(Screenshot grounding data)
▼▼▼
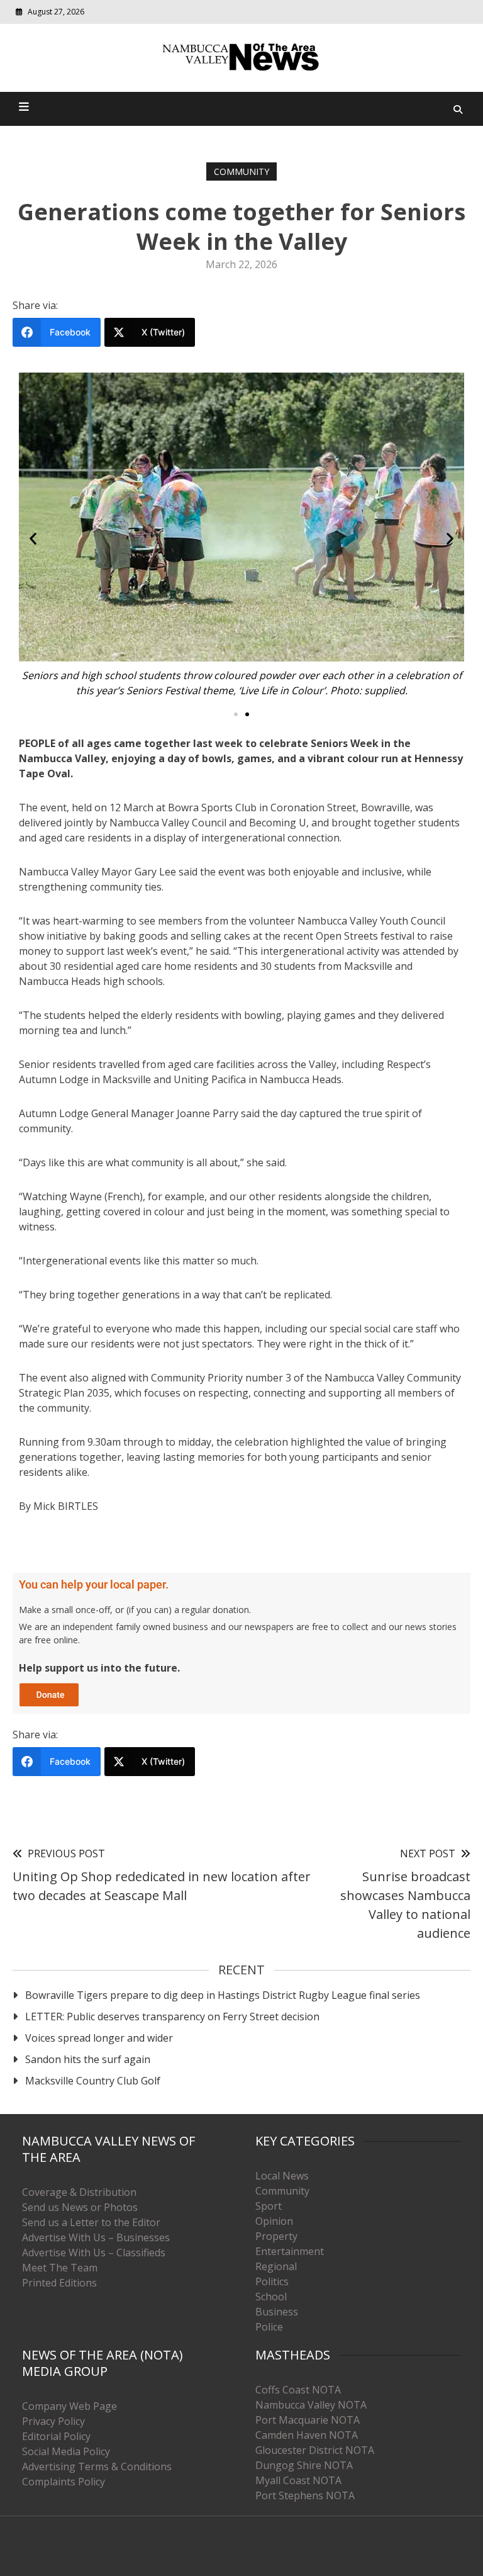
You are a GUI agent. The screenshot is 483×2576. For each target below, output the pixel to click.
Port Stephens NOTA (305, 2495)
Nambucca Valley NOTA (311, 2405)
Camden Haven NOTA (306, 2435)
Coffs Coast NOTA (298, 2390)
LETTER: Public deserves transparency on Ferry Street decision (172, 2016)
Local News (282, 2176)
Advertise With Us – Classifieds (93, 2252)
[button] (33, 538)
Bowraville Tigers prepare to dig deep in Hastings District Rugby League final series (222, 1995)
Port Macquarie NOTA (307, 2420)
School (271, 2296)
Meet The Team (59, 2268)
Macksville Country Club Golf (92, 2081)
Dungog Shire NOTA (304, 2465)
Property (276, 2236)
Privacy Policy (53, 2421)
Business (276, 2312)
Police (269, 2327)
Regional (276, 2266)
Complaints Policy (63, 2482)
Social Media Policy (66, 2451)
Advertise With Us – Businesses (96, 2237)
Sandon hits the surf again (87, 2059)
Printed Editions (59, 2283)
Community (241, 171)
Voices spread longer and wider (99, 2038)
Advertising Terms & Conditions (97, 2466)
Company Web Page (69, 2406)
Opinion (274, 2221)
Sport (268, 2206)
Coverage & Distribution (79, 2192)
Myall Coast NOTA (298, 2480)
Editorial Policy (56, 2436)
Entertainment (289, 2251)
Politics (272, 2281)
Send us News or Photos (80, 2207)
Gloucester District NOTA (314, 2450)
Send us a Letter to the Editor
▲▲▲
### WHAT IS NEEDED
The answer should hold the lines from the one containing "Port Macquarie NOTA (307, 2420)" through the end of the entries above, set down exactly, with both ends included.

### OUTPUT
Port Macquarie NOTA (307, 2420)
School (271, 2296)
Meet The Team (59, 2268)
Macksville Country Club Golf (92, 2081)
Dungog Shire NOTA (304, 2465)
Property (276, 2236)
Privacy Policy (53, 2421)
Business (276, 2312)
Police (269, 2327)
Regional (276, 2266)
Complaints Policy (63, 2482)
Social Media Policy (66, 2451)
Advertise With Us – Businesses (96, 2237)
Sandon hits the surf again (87, 2059)
Printed Editions (59, 2283)
Community (241, 171)
Voices spread longer and wider (99, 2038)
Advertising Terms & Conditions (97, 2466)
Company Web Page (69, 2406)
Opinion (274, 2221)
Sport (268, 2206)
Coverage & Distribution (79, 2192)
Myall Coast NOTA (298, 2480)
Editorial Policy (56, 2436)
Entertainment (289, 2251)
Politics (272, 2281)
Send us News or Photos (80, 2207)
Gloucester District NOTA (314, 2450)
Send us a Letter to the Editor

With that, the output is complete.